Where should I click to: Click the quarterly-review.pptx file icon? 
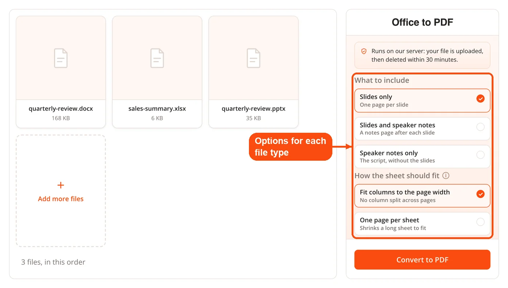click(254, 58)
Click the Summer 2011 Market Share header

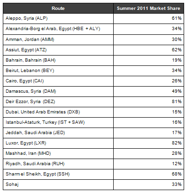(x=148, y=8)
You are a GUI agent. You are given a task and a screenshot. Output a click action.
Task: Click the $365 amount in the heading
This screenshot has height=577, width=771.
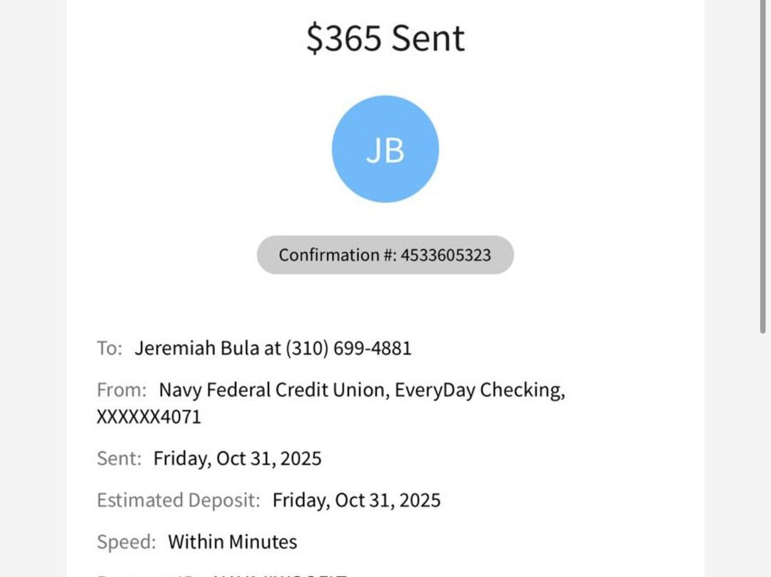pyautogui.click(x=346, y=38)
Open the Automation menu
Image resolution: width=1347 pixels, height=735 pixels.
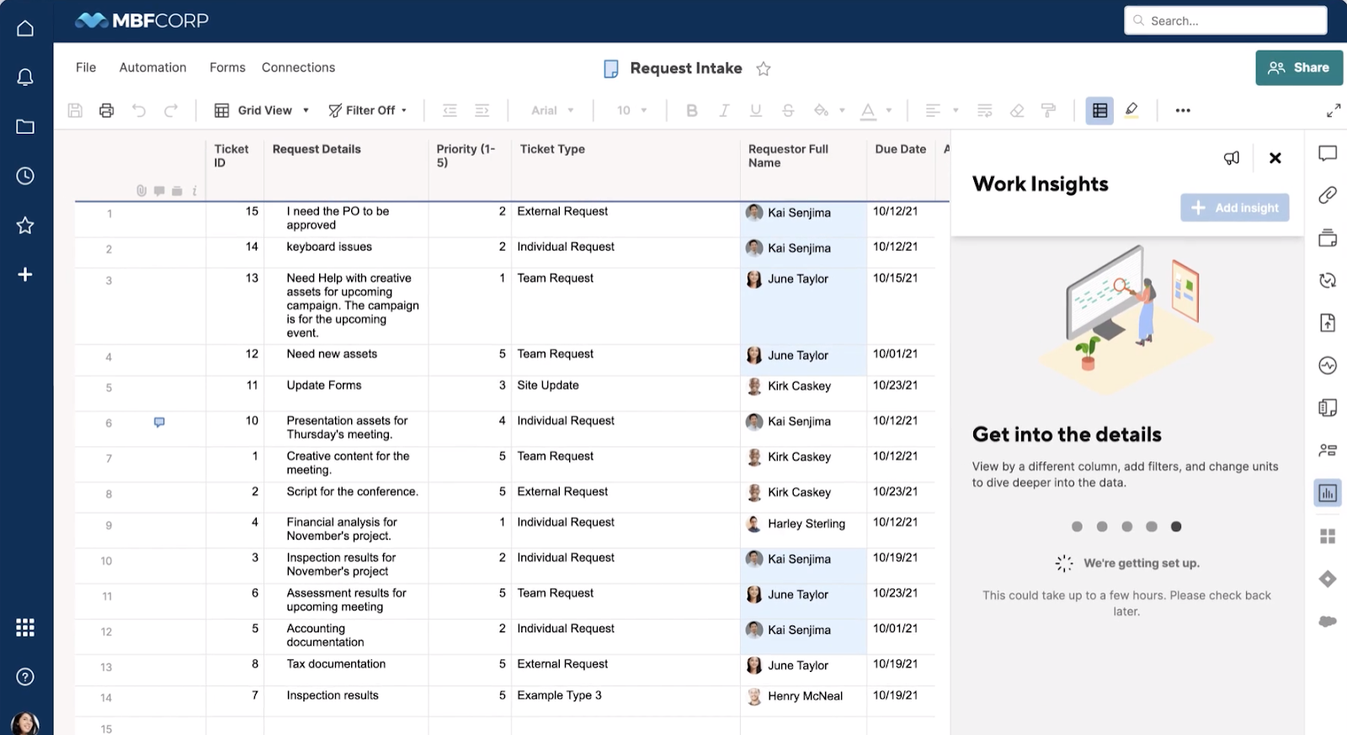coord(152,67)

## How to complete this task
Each record should be given again exactly, with no picture carried over.

## Final answer
Where should I click to: Click the quarterly-review.pptx file icon? 
click(254, 58)
Click the Summer 2011 Market Share header

(x=148, y=8)
You are a GUI agent. You are given a task and a screenshot. Output a click action.
Task: Click the $365 amount in the heading
This screenshot has height=577, width=771.
pyautogui.click(x=346, y=38)
Open the Automation menu
Image resolution: width=1347 pixels, height=735 pixels.
coord(152,67)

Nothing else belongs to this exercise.